YOUR TASK -> Output only the lines below that start at the line containing "Task: Click the elapsed time 0:24:13 display" and end at the line containing "Open help icon", with both ends kept.

GIVEN ENTRIES ->
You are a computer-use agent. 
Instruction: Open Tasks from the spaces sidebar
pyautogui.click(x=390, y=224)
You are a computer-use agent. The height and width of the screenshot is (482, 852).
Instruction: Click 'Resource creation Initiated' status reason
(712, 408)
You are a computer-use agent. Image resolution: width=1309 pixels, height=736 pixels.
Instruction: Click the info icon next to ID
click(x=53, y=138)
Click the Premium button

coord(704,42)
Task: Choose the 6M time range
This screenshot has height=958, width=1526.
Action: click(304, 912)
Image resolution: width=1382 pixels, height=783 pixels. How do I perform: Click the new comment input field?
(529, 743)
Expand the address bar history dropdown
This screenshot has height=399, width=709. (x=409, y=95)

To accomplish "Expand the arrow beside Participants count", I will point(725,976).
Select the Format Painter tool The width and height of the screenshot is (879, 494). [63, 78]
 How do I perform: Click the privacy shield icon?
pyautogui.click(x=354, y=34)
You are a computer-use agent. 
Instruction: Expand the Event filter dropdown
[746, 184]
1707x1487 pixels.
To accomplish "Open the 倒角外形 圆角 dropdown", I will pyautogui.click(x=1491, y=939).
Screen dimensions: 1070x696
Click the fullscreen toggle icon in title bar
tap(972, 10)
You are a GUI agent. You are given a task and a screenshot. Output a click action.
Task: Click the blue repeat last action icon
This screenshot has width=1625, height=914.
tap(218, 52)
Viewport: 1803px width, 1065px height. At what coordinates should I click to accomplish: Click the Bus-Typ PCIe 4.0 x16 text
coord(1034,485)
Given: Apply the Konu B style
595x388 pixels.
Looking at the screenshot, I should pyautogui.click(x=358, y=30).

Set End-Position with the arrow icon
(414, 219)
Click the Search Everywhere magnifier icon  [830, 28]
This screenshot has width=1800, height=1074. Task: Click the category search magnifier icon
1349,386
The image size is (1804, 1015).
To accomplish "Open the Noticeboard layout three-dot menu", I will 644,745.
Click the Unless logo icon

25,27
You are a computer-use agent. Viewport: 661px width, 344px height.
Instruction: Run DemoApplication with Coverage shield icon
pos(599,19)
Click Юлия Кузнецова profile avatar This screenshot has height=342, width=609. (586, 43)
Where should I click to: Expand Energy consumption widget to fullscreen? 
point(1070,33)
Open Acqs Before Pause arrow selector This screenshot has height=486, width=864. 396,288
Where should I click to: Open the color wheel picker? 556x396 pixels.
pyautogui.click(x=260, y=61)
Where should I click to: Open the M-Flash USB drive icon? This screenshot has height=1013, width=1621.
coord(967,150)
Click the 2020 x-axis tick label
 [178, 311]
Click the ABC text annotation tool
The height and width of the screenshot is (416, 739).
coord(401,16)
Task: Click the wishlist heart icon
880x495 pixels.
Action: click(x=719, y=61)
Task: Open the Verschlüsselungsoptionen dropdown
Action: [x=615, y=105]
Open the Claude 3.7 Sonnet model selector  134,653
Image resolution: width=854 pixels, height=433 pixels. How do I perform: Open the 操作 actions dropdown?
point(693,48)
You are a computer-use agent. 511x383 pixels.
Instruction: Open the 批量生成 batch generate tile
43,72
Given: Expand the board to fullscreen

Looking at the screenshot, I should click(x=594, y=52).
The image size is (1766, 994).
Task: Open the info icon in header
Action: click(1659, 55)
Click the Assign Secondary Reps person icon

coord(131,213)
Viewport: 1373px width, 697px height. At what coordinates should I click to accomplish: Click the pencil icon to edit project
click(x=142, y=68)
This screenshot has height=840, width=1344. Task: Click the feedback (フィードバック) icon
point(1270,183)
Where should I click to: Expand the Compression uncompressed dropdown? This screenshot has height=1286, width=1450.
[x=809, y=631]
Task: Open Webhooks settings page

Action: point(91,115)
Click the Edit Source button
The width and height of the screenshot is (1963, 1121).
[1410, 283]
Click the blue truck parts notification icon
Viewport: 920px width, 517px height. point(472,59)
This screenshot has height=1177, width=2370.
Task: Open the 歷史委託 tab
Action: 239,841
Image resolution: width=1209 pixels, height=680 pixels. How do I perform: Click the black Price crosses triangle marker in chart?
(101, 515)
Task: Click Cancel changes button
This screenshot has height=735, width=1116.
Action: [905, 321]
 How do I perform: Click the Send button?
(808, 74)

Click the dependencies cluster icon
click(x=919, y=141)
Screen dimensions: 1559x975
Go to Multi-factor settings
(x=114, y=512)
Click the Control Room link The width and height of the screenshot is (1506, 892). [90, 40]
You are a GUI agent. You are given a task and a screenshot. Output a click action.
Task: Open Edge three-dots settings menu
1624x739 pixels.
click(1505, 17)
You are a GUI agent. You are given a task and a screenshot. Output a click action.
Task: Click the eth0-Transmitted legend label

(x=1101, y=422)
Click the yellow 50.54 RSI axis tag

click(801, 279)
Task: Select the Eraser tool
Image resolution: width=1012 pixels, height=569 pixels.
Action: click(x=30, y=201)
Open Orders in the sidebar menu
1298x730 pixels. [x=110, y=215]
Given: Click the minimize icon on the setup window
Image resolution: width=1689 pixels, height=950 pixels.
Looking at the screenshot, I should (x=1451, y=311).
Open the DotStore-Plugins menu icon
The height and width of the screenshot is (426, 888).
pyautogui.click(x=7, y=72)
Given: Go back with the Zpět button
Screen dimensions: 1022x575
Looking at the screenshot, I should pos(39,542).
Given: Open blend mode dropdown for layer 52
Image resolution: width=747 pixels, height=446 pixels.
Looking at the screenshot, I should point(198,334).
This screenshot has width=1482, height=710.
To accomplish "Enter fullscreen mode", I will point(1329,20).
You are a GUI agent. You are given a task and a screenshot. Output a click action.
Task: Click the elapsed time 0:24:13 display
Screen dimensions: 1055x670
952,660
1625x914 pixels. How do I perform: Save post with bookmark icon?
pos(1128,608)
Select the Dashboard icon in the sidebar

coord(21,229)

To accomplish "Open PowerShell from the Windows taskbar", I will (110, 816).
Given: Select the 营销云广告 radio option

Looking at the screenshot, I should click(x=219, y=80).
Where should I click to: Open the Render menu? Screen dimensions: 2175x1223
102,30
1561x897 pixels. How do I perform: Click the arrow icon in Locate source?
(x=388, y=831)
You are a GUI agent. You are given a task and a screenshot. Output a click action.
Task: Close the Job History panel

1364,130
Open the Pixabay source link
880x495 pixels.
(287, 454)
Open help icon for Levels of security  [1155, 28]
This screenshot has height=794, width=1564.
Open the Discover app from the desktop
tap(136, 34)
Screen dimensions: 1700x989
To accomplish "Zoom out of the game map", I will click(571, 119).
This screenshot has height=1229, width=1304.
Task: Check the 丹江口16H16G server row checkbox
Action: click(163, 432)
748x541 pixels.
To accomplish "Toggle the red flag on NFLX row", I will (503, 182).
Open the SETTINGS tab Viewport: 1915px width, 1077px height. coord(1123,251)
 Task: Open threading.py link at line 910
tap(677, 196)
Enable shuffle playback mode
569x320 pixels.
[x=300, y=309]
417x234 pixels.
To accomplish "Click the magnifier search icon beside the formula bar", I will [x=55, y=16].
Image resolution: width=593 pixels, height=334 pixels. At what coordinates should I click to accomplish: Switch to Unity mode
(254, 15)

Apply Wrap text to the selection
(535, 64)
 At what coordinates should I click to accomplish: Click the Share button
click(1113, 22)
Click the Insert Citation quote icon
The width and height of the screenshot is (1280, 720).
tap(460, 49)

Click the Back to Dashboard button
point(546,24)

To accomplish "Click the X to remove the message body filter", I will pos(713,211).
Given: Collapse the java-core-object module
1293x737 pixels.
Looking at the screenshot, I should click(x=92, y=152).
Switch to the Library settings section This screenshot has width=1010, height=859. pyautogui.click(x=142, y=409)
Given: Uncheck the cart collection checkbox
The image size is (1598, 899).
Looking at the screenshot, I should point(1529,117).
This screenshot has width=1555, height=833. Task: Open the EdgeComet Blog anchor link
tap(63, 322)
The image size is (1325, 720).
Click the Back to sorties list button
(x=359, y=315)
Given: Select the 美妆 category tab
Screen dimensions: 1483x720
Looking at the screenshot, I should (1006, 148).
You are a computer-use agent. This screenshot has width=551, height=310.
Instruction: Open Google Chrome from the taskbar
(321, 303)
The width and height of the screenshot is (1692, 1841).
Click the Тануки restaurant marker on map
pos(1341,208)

SOLUTION FOR THIS EXERCISE ->
Task: Click the elapsed time 0:24:13 display
Screen dimensions: 1055x670
952,660
1625x914 pixels. How do I perform: Save post with bookmark icon?
pos(1128,608)
Select the Dashboard icon in the sidebar

coord(21,229)

To accomplish "Open PowerShell from the Windows taskbar", I will (110, 816).
Given: Select the 营销云广告 radio option

Looking at the screenshot, I should click(x=219, y=80).
Where should I click to: Open the Render menu? Screen dimensions: 2175x1223
102,30
1561x897 pixels. How do I perform: Click the arrow icon in Locate source?
(x=388, y=831)
You are a GUI agent. You are given a task and a screenshot. Output a click action.
Task: Close the Job History panel

1364,130
Open the Pixabay source link
880x495 pixels.
(287, 454)
Open help icon for Levels of security  [1155, 28]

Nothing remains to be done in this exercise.